The scene where The Doctor says goodbye to Amy & Rory at the end of this is similar.
Not being someone who reads spoilers (I don’t even read the names of upcoming stories), I asked my brother when this was first broadcast “Is that them written out then?”. I genuinely thought it was, based on the way it played out.
“No,” he said “as far as I’m aware they are in the last two episodes of the season”
I felt mugged.
Writing in that way is false advertising. It’s the boy who cried wolf.

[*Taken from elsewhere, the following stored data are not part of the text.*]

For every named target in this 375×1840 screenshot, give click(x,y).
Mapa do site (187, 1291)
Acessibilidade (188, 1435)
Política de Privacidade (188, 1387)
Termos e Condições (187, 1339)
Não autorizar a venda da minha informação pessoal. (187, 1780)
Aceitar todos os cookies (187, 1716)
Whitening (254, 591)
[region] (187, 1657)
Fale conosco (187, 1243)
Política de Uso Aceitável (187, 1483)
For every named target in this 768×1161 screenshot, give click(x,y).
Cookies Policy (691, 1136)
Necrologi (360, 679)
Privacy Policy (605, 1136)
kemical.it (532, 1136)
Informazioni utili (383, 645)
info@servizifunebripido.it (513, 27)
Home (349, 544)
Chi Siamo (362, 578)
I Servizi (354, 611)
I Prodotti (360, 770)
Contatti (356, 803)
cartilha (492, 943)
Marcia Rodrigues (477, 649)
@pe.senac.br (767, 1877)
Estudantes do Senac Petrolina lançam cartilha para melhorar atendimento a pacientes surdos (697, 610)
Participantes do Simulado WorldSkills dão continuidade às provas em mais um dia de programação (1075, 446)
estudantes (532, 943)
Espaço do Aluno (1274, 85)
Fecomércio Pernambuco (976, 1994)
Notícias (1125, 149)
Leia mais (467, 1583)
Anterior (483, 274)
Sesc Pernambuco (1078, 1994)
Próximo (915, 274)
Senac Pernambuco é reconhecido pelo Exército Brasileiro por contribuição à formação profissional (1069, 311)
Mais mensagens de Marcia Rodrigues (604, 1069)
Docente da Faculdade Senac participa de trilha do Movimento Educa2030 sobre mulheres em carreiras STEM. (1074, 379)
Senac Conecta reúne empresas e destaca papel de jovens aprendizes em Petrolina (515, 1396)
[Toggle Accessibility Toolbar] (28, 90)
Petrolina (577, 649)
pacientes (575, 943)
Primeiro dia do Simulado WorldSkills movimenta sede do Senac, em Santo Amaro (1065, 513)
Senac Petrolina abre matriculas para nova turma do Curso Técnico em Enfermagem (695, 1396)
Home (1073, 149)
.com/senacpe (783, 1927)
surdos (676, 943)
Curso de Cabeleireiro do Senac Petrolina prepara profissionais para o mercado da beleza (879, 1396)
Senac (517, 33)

For a guy like Moffat, who creams his jeans about spoilers, why write stuff designed to mislead the viewers? It just means that when characters like Amy & Rory do leave, they only way the viewers will believe it is when the press leak it first. And that goes against what he wants.
- I like David Walliams in Britain’s Got Talent, but when it comes to “talent”, I don’t think he has much as an actor. Whether you watch him on BGT, The God Complex, Big School or any other show he’s on, it just seems like he’s got one solitary style of acting; upright and camp. Dressing him up to look like a mole won’t make his character seem any different; it just becomes David Walliams in a funny costume.
- And what’s the point of his character anyway? He doesn’t move the plot along, he doesn’t die, he doesn’t do anything; he’s just there, presumably to add to my point of style over substance
- I imagine The Doctor’s fear was himself. What happened to fire and Sensorites?
- It’s another story written by Toby Whithouse, so it’s no surprise it’s not up to much. At least this one had a different plot from his usual one though, eh?
- I like that Rory had no fears, although if you think about it deeply that’s not very realistic, is it?
- I think we’ve had enough appearances from Young Amelia now.
- Watching this has made me go back and re-write part of my Girl Who Waited Review. I stupidly wrote that it was called The Girl Who Waited as a play on The Boy Who Waited. And yet obviously The Boy Who Waited was a play on The Girl Who Waited – i.e. Young Amelia. How foolish of me.
- The monster in this story at least had a point to it.
- Today’s “Cheap Pop” – a Nimon reference. That thing wasn’t a patch on the Nimon
- I can’t look at wooden puppets without thinking of the Seventh Doctor Big Finish story, The Magic Mousetrap. Incidentally, that story is much better than this.
- DWM Mighty 200 Ranking: N/A
Doctor Who – The God Complex Review: Final Thoughts
Although isolated this might seem ok, even if it is a case of style over substance, the big issue with it for me is that it comes too soon after a similar – and better – story in Night Terrors.
Ultimately though, as a Toby Whithouse effort, you can’t expect miracles.